Me too! At least he's openly about being a perv. Hugh Hefner is gonna orgasm a heart attack one of these days.


----------



## amber_nation (Oct 11, 2008)

Kendra was on the Chelsea handler show on E! and said she has to lock her bedroom door all the time now because of all the new girls wondering around the mansion. So looks like Hugh is auditioning a lot of new girls. Holly was on the show a week earlier and implied that she was being replaced by twins.


----------



## nanzmck (Oct 11, 2008)

I'm sure Hef will be fine with his new blondes, but if he puts them on the show, there's no way I will watch! I liked the other girls for some reason, they had more of a personality than the typical man fantasy of TWINS.

And what happened to Bridget?


----------



## krazykid90 (Oct 13, 2008)

I wonder if Bridget will be able to compete with 19 year old twins.


----------



## CellyCell (Oct 14, 2008)

That sucks... but she should've known long ago his old ass wasn't going to commit or produce sperm. She's been "trying" to get preggars for years now and nothing. Kendra and Bridgette never seemed "in love" with Hef... especially Kendra, she always made some sort of old people jokes and how it was gross and then backtrack and realize who she was with.

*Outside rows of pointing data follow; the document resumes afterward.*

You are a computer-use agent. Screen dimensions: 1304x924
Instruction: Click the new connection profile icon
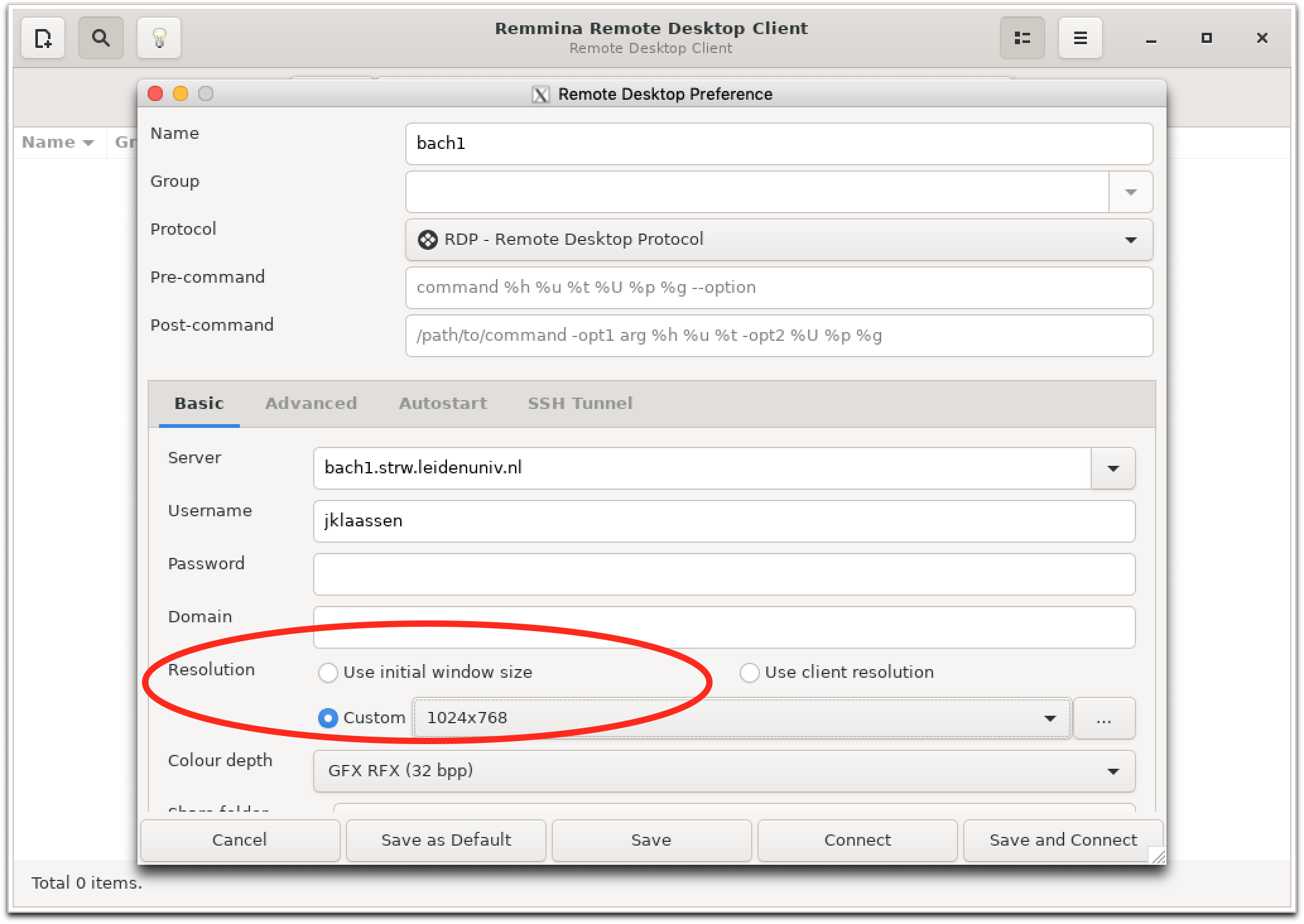pos(43,38)

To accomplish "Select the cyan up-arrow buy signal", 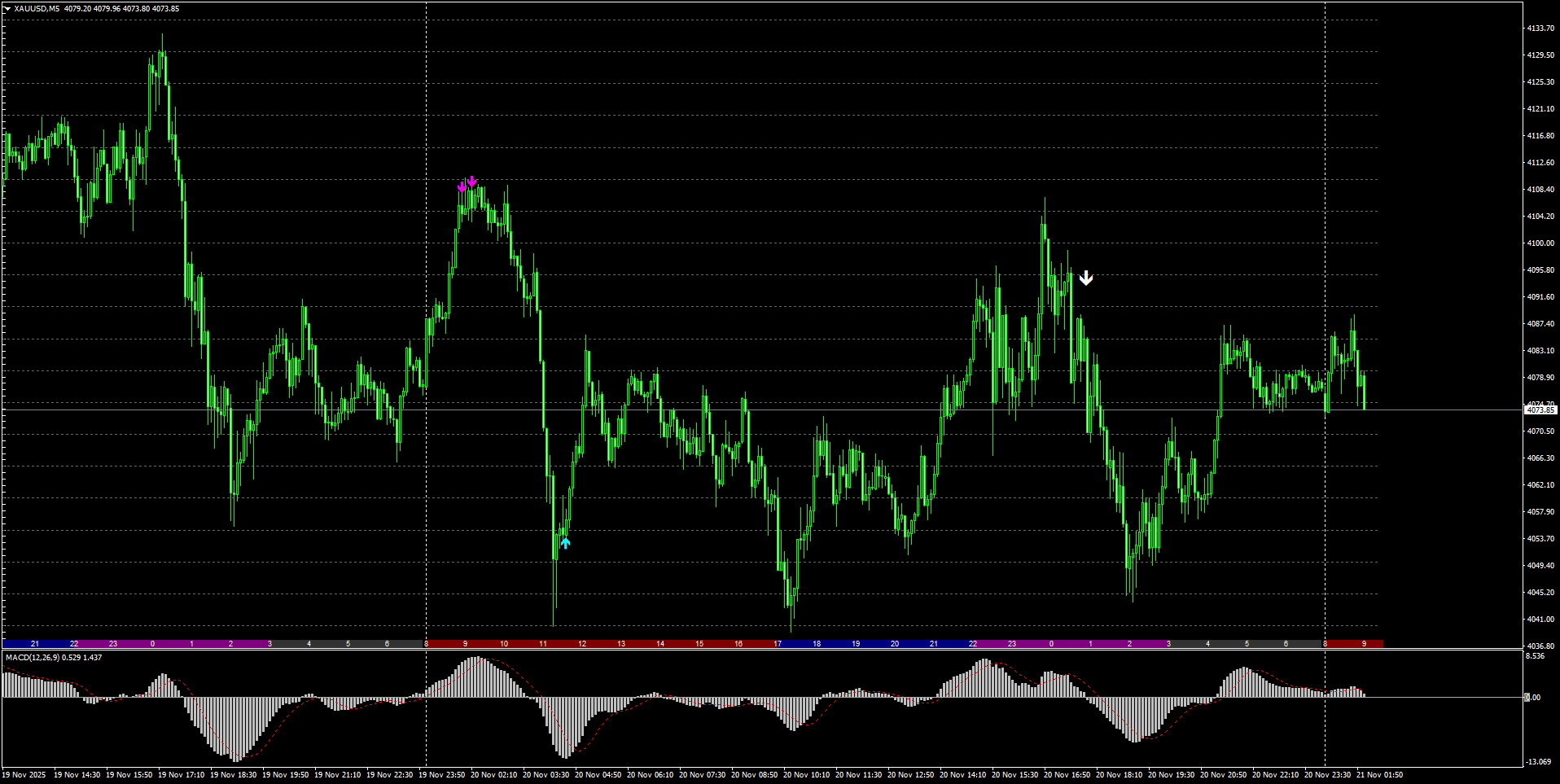I will [566, 543].

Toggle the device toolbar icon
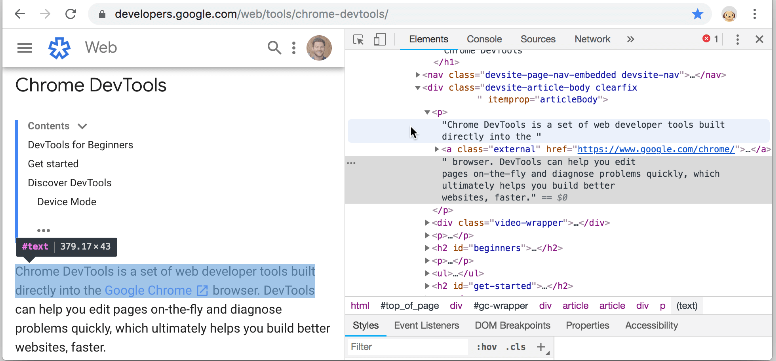pos(380,40)
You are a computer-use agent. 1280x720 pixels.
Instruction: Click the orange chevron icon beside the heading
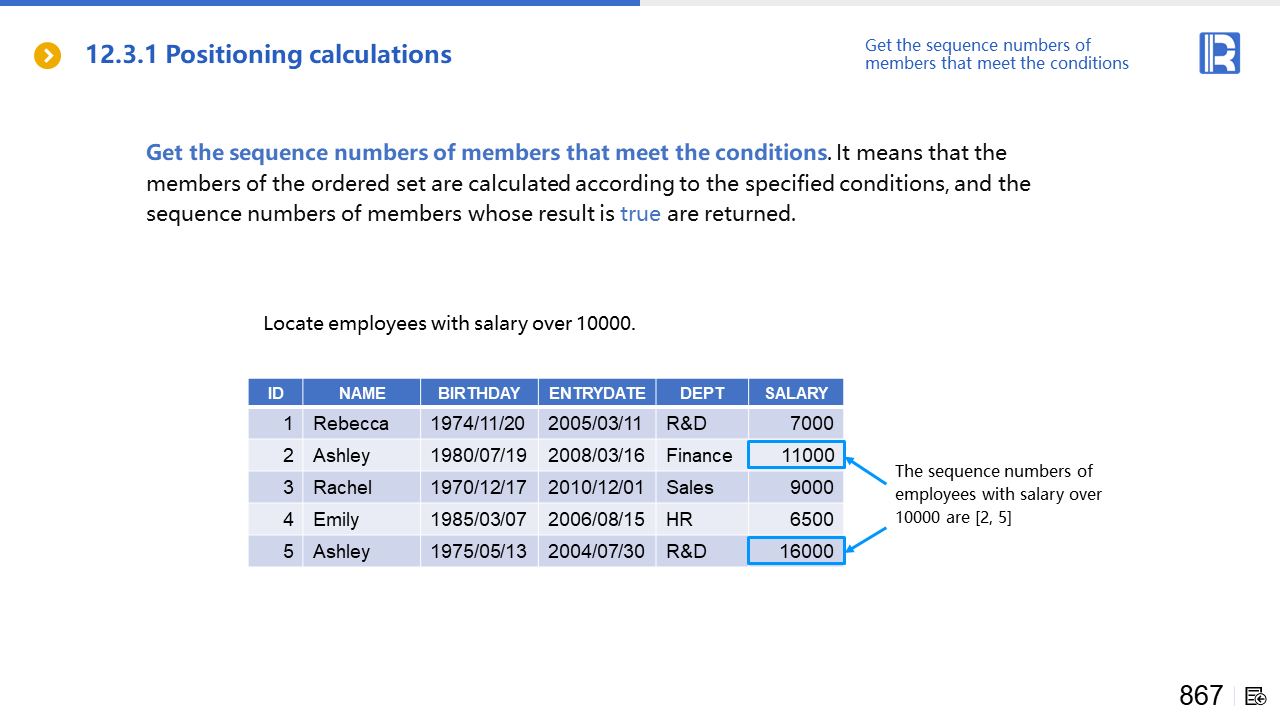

I wouldn't mind seeing a spin-off... Hef annoys me with his gross laugh and gross dance.


----------



## McRubel (Oct 14, 2008)

Originally Posted by *lauren84* /img/forum/go_quote.gif in the mug shots..check out the first girls eyebrows..nice! HAHA! Double eyebrows. Hot!
1) I don't think Holly looks 28. Honestly, she looks older to me.

2) She was just using him to get pregnant with the hopes that it would seal the deal on his inheritance. IMO she's a gold-digger and once she realized she wasn't secured in his will, she flew the coop. Sad. He knew it all along, I'm sure.


----------